■ **Task directions**
Please count the lines in the rows below that contain the string "width", treating uppercase and lowercase as different, and give only the number.

[Rows for locating words and elements]
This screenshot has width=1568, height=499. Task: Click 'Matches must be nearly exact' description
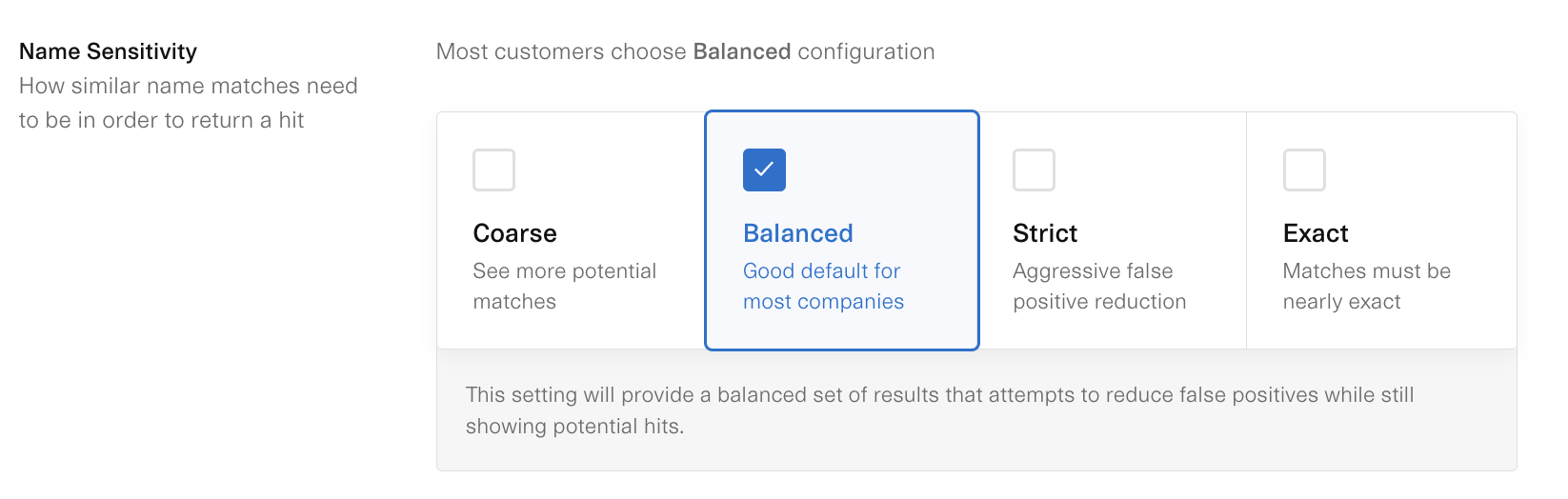pyautogui.click(x=1366, y=286)
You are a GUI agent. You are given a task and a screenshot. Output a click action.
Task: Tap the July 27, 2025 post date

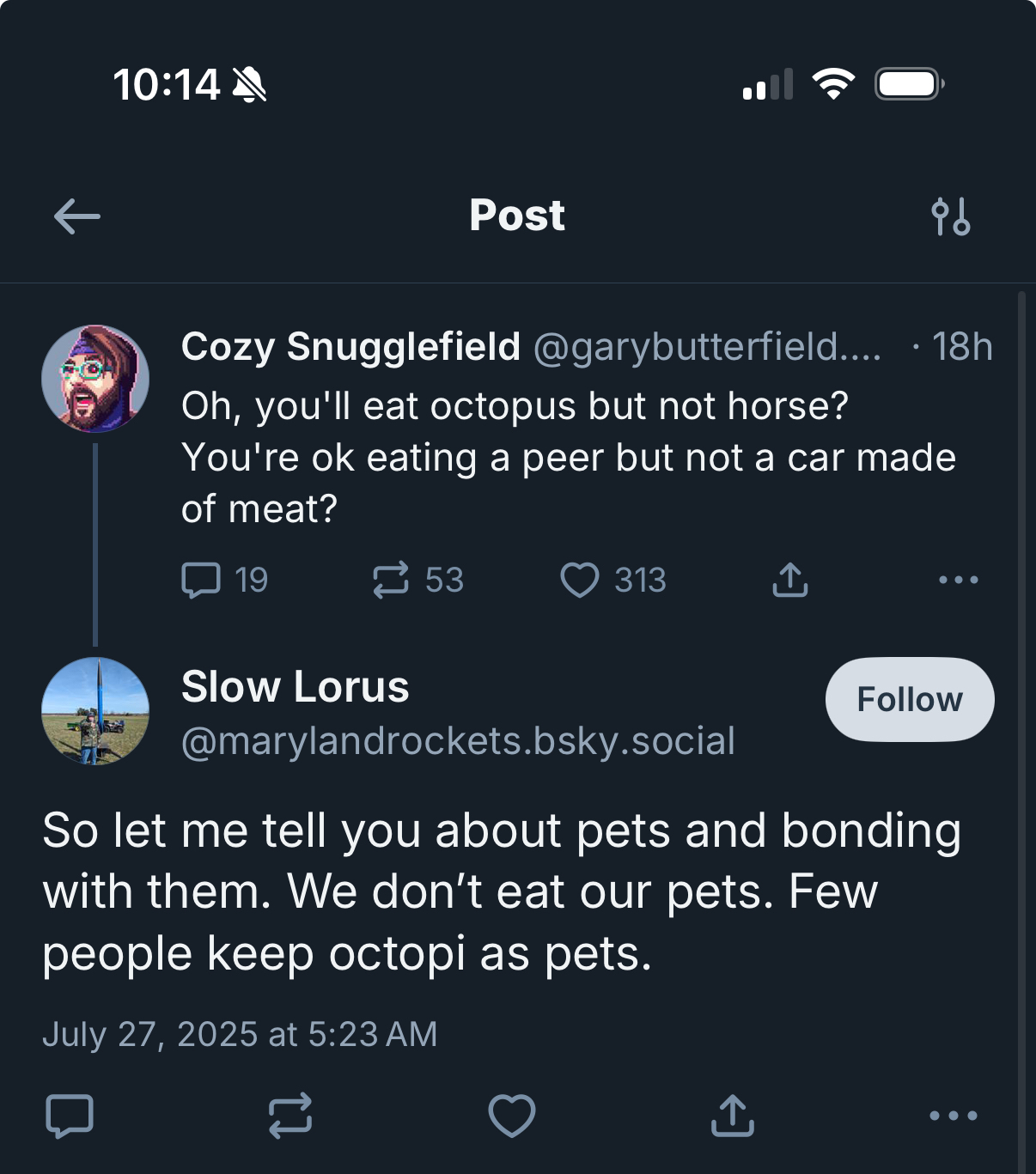240,1034
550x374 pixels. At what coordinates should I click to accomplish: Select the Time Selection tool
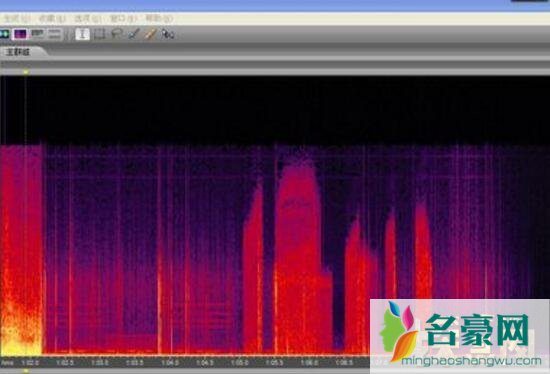[x=82, y=34]
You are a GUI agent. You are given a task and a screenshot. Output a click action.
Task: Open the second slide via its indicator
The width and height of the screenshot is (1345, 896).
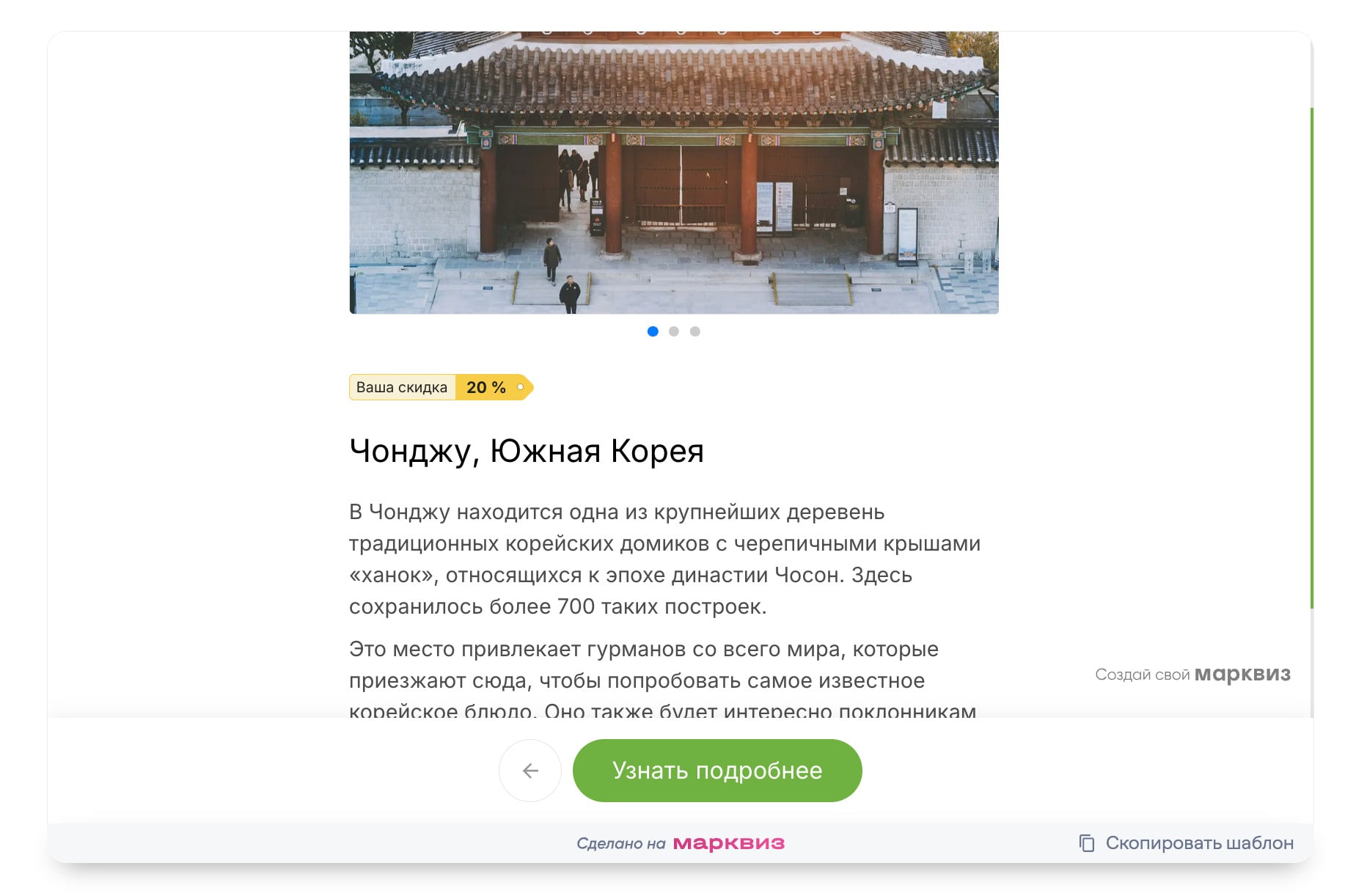tap(674, 331)
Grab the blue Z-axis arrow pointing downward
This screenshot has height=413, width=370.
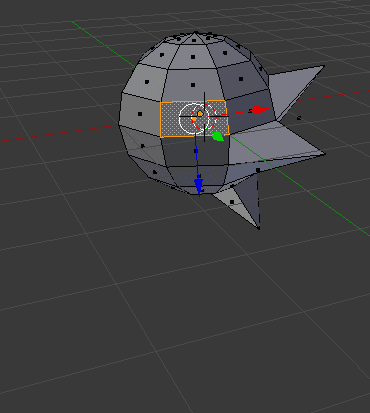pyautogui.click(x=199, y=186)

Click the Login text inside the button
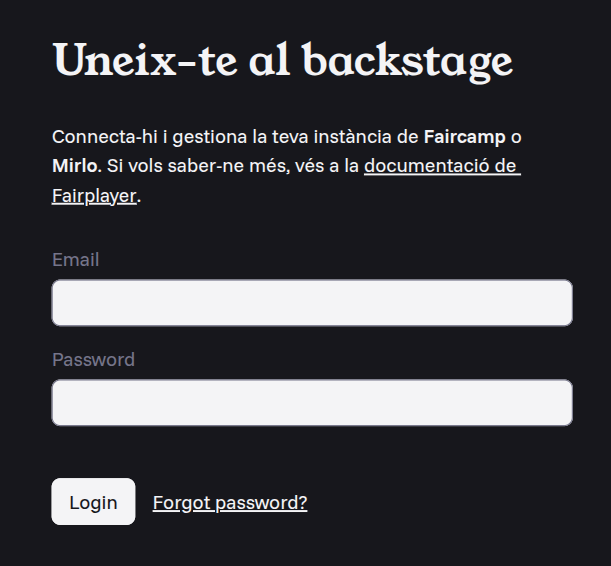(94, 503)
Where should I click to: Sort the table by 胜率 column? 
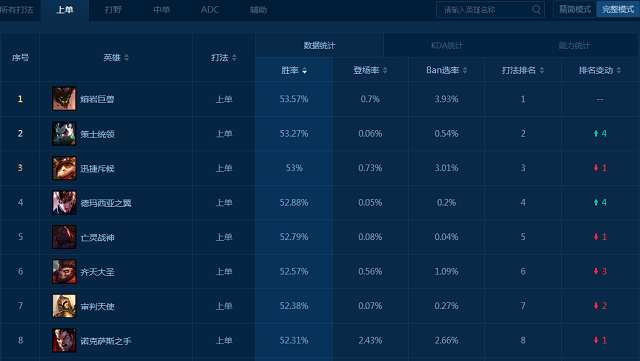294,70
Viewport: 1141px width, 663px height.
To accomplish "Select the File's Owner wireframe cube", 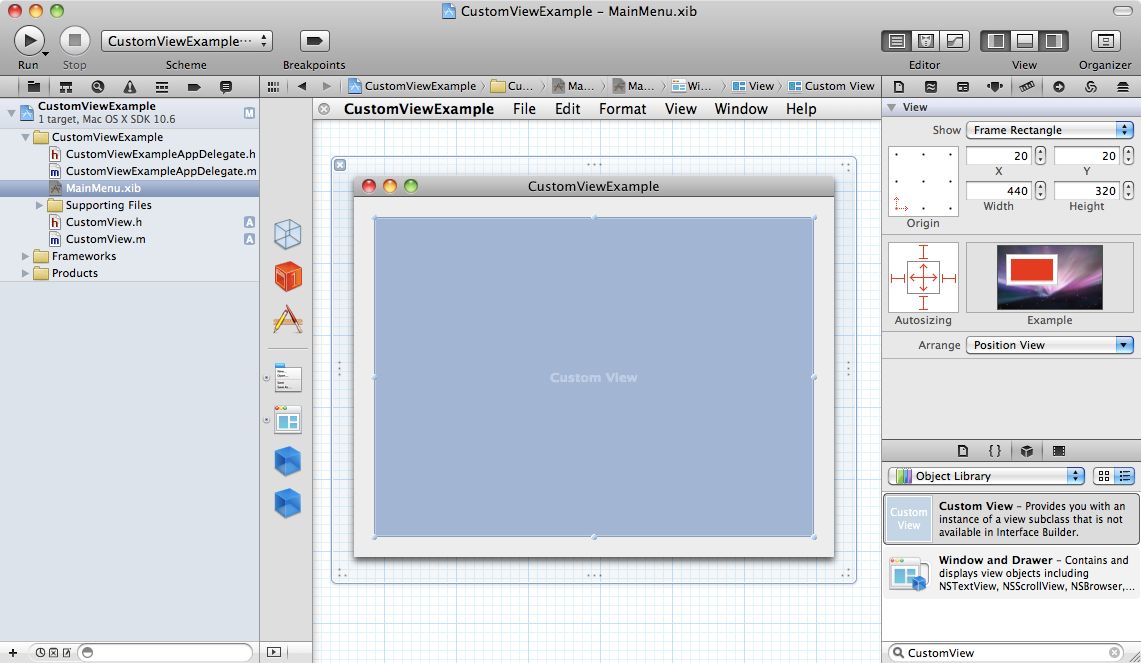I will point(288,234).

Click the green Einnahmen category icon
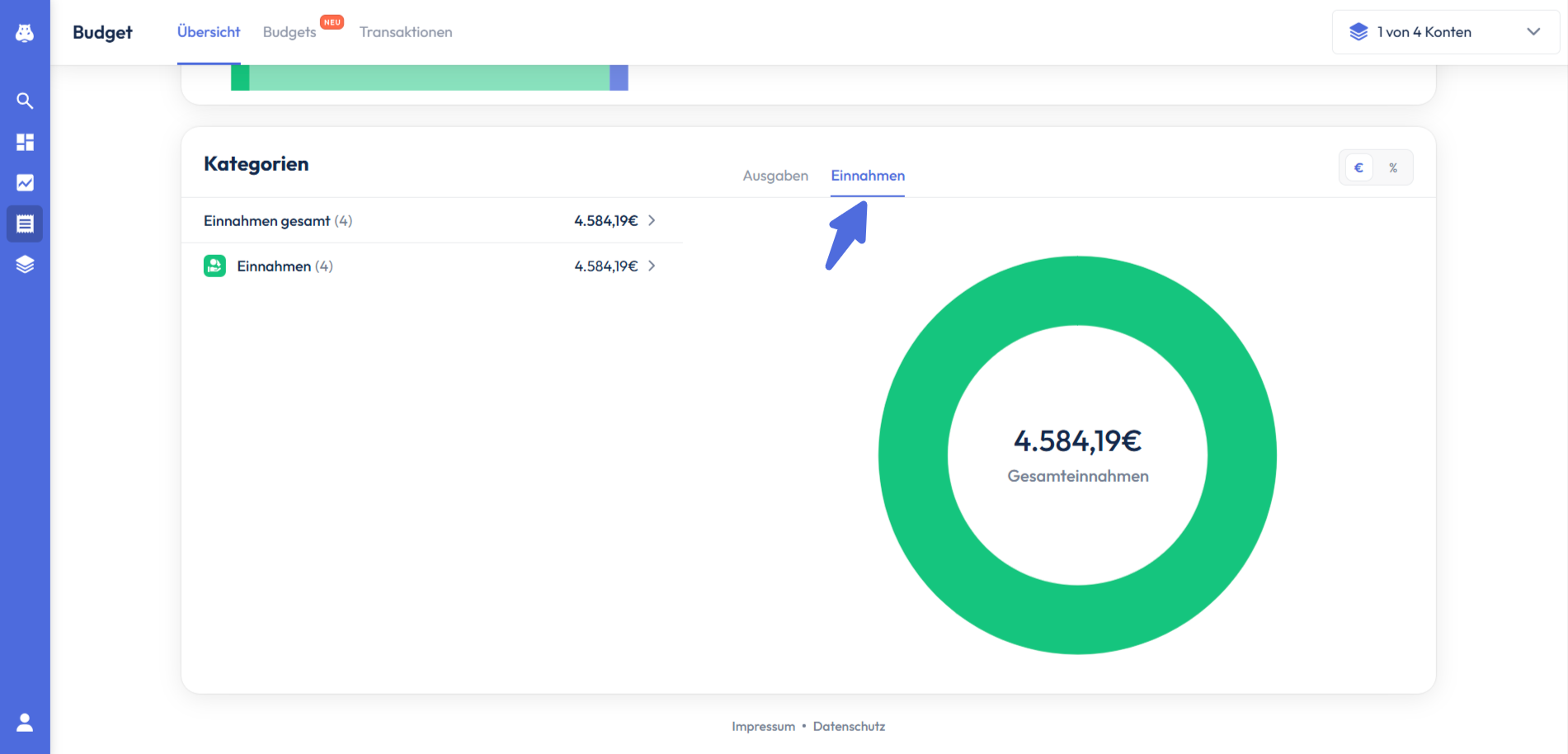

■ **Response**
4